Adila Chowman, a former employee at Associated Motor Holdings, reportedly went to court after she was fired last year, seeking R18.3-million in damages from Lamberti.

She alleged that she was promised a position by Lamberti in 2014, but was then subjected to a disciplinary hearing and then dismissed because of her gender and race. She reportedly said Lamberti made "unprofessional" comments about her, calling her a "female, employment equity candidate and technically competent" but said she needed three to four years to develop her skills.

Chowan told News24 she was "shocked" that Lamberti was appointed.

"I was shocked to see that someone hadn't done their research and reference checks on Mr Lamberti because he has a cloud hanging over him," Chowan told News24.

A report by Business Day in August 2017 says that Chowan is suing Associated Motors, an Imperial subsidiary, for R23-million.

Advocate Dali Mpofu, SC, representing Chowan, reportedly told the court that Chowan was victimised after submitting a letter of complaint to the chairperson of the board, alleging that her rights were violated by company executives.
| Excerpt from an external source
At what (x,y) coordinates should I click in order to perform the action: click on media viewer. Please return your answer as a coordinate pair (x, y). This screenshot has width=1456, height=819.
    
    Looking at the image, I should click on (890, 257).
All4Women quoted Mpofu as saying: "Those promises were broken and in the process of breaking them, utterances were made to the effect that she was a black woman, employment equity candidate, and therefore, she can leave if she likes. She is technically competent, but she is not going to get the job."

According to Business Day, the board chairperson at the time, Thulani Gcabashe, told the court that, after investigating her claims, the board concluded that she should be disciplined for not following the company's grievance complaints procedure.

Adv Nazeer Cassim, SC, for the company and Lamberti, reportedly said the law allowed for a month's compensation for Chowan, at best.